Emodialisi 2 scoppia di caldo «Le stanze come un forno»

Pazienti costretti a rimanere immobili sui lettini per 4 ore con finestre sigillate e temperature fino a 40 gradi. Pettinari (M5s): spesa minima per i climatizzatori
PESCARA. Sono costretti a ricorrere ai tradizionali ventilatori nel reparto di Emodialisi 2, all'ospedale, perché l'impianto di aria condizionata, collegato alle sale operatorie, non è sufficiente a contrastare la cappa di afa e umidità di questi giorni. I pazienti, affetti da insufficienza renale cronica, sono stesi sui lettini per le terapie quotidiane, gli aghi infilati alle braccia per depurare il sangue.
Restano immobili per almeno 4 ore con le finestre sigillate, a una temperatura di 25 gradi, normalmente.
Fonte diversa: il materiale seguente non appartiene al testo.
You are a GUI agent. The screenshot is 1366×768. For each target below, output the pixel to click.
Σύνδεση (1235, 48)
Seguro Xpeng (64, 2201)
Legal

Che in certe ore della giornata, dal pomeriggio fino a sera, «arriva a toccare i 40 gradi e qui dentro si rischia di svenire dal caldo». Per la seconda volta in un anno, ieri mattina Domenico Pettinari, consigliere del M5S e vice presidente regionale della Commissione Sanità, ha effettuato un sopralluogo nel reparto, sollecitato dalle denunce dei degenti.
Uno di questi, Mirko, di Pescara, 3 anni di dialisi, commenta: «Le stanze diventano un forno la sera, gli infermieri ci attaccano gli aghi e scappano a cercare refrigerio altrove». «C'è una relazione dei Nas stilata l'anno scorso su questa situazione infernale a danno dei pazienti, ma a quanto pare non è cambiato nulla», attacca Pettinari che sollecita di nuovo l'intervento dei carabinieri del Nucleo antisofisticazioni sia la presenza dell'assessore alla Sanità Silvio Paolucci e del presidente della Regione Luciano D'Alfonso: «Vadano negli ospedali a verificare che cosa succede, come faccio io. I servizi sono scadenti a fronte di una grande iniezione di denaro pubblico, 600 milioni di euro per la sola Asl di Pescara».
La sezione 2 di Emodialisi fa parte dell'unità complessa di Nefrologia e Dialisi, diretta da Giancarlo Guerrieri. La stessa struttura fa capo al Dipartimento di Medicina diretto da Paolo Di Berardino. Emodialisi 2 conta 4 medici, 11 infermieri e 65 pazienti, dai 27 ai 90 anni, che occupano tre grandi stanze, ognuna delle quali è dotata di un ventilatore (uno si regge a malapena ) e un televisore per permettere ai degenti di ingannare il tempo e le fatiche della terapia. «Ogni anno», spiega il responsabile di struttura semplice Mario Campanella, «effettuiamo oltre 24mila dialisi, di cui 2000 su pazienti acuti e il resto su malati cronici. Quest'anno, per la prima volta, abbiamo già 500 prenotazioni di turisti dializzati che verranno da noi a fare le terapie». Un paziente, Dario Libertini di Montebello di Bertona, chiede alla Asl se sia possibile avere una copertura wifi per navigare in internet.
L'Asl replica: «Appena possibile, ci occuperemo del wifi. Per quanto riguarda la climatizzazione, i 25 gradi sono una temperatura ottimale, ma non è facile creare le condizioni per una temperatura ideale per tutti. I pazienti sopportano il caldo e il freddo in maniera diversa, difficile trovare l'equilibrio. Comunque, non ci sono mai stati casi di raffreddamento».
Pettinari insiste: «Almeno una decina di milioni viene destinata alla manutenzione, in questo caso appaltata a una ditta di Milano che ha il subappalto di un’azienda locale. Con questo iter, i tempi per riparare un guasto si allungano. Basterebbe spendere poche migliaia di euro per acquistare dei semplici climatizzatori come quello della stanza contumaciale (riservata ai pazienti con epatite ndc) e degli uffici dei dirigenti e il problema sarebbe risolto. Questo reparto avrebbe bisogno anche di un assistente sociale e psicologico e un amministrativo». Infine, Pettinari sollecita l'istituzione di un fondo regionale per le spese sostenute fuori regione dai pazienti nefropatici e oncologici. A Emodialisi 1 la situazione è migliore per i degenti. Manca la climatizzazione negli studi medici, ma la richiesta degli impianti è stata inoltrata agli uffici tecnici.